A blockchain security platform, CertiK, released a statement on social media warning that the failure to detect a security issue in the Wormhole bridge on the Aptos network could have led to damages of up to $5 million.
Certik Identifies Security Flaw In Wormhole Bridge
The platform claimed to have identified the flaw and notified the Wormhole team of its discovery. The application of the patch has eliminated the bridge’s vulnerability.
An example of a blockchain network is Aptos, which makes use of the MOVE programming language. Facebook initially developed this language for the Libra project.
Supporters of MOVE argue that it is a more secure language for writing smart contracts than Ethereum’s Solidity or other alternatives. The website hosted the CertiK report as a video.
The problem, according to the report, “arose from an incorrect implementation of the ‘public (friend)’ and ‘entry’ modifiers in the MOVE programming language.”
Other functions within the same module or external accounts listed on a “friends list” can call a function, but other callers cannot. This is because the ‘public(friend)’ modifier specifies that the function is public.
However, the ‘entry’ modifier signifies that any external account can call a function. This is in contrast to the ‘public’ modifier. The bridge also included a function named “publish_event,” which served to announce events like token transfers.
Only other functions within the same module or some “specified external entities” could call it. CertiK’s investigation revealed that both ‘public (friend)’ and ‘entry’ altered the function to call the ‘publish_event’ number.
Because of this vulnerability, an adversary may have produced fraudulent transactions that gave the impression that tokens were being transferred from one account to another, despite the fact that no tokens were actually being transferred.
As a result of these “events,” the Ethereum version of the bridge might have been able to issue or unlock tokens without any actual deposits supporting them on the Aptos side.
As a result, the attacker may have been able to steal up to five million dollars worth of cash from the bridge, according to CertiK. On December 5th, 2023, CertiK informed members of the Wormhole team about the vulnerability.
Following the conclusion of the investigation into the report, the team developed and tested a patch to plug the security loophole. They then informed the guardians of the protocol about the problem.

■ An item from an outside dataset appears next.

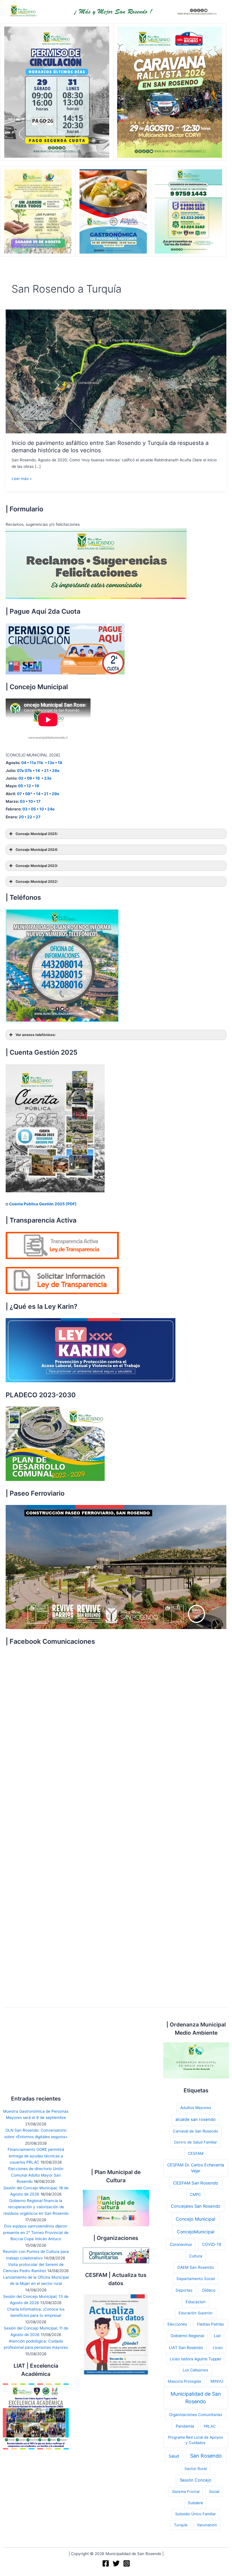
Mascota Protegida (184, 2381)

The Guardians through a vote requiring multiple signatures approved the patch and changed the Aptos contract for the protocol to incorporate the new code making the updated version of the bridge immune to this exploit.
After reporting the problem, the resolution process took around three hours. In addition to deleting the ‘entry’ keyword from the publish_event function, the new patch also reduced the value of the “governor rate limits” on Aptos from $5 million to $1 million.

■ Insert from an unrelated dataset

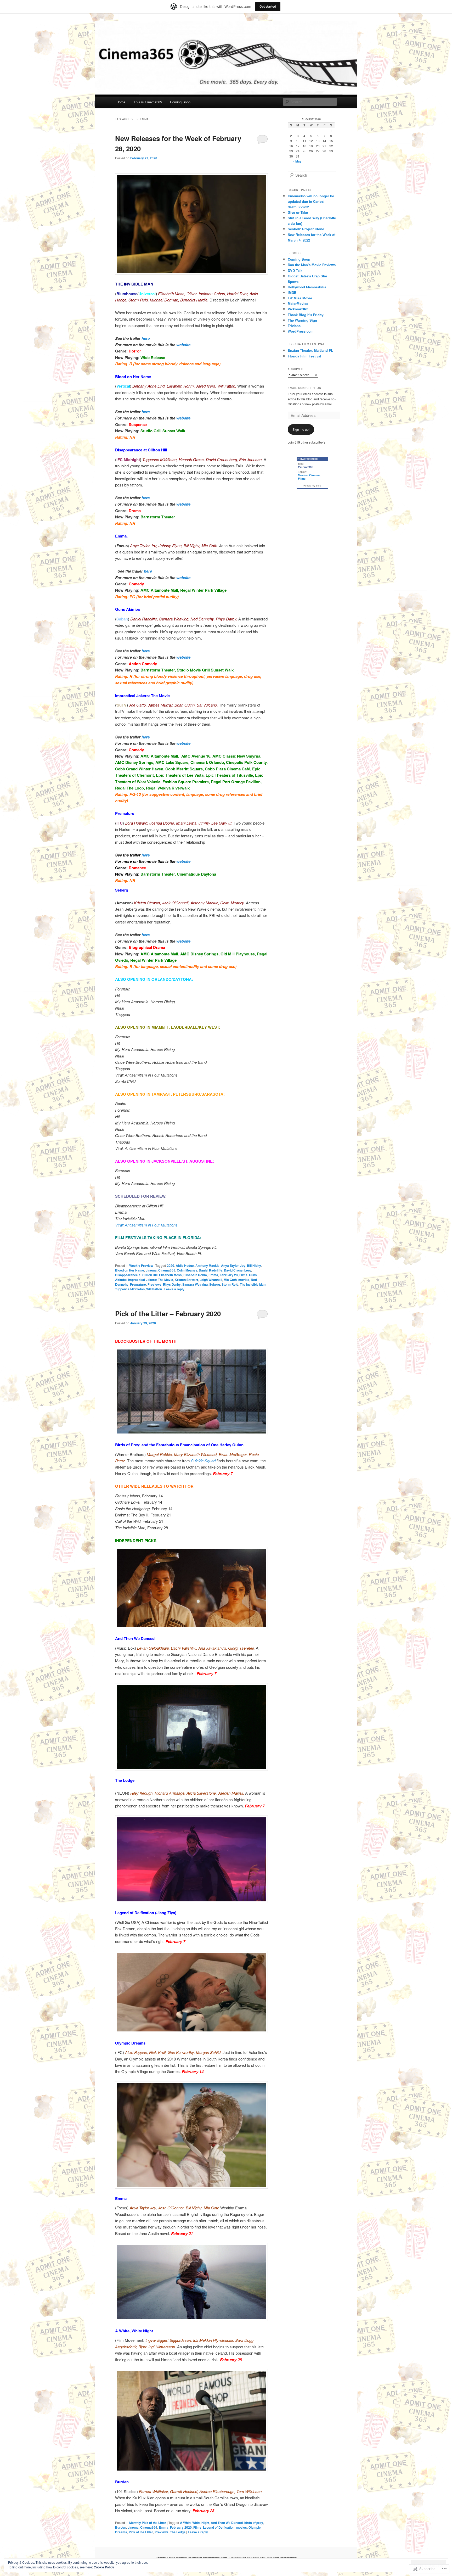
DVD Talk (295, 270)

This effectively prevented withdrawals from Aptos worth more than $1 million over the course of a single day. We implemented this to limit losses in the event of a future exploit.
According to CertiK, the current usage is less than one million dollars per day, which suggests that the rate limit should not have an impact on the majority of customers.

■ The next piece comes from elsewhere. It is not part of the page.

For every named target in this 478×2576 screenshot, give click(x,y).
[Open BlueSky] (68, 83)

Wormhole also conducted a “retrospective analysis” to determine if the problem had affected any user funds. They arrived at the conclusion that there had been no unauthorized transfer of funds and that the user’s balances were secure.
Identifying security weaknesses in time to prevent their exploitation has not always been successful for Wormhole. In 2022, a fault in the Solana section of the bridge made it possible for an attacker to manufacture unbacked tokens, resulting in a loss of more than $321 million due to the vulnerability.
However, the company eventually fixed the glitch and paid users for their inconvenience. Wormhole successfully regained one billion dollars’ worth of locked total value for the first time since the incident.
This indicator demonstrates that some users believe the company’s security practices have improved.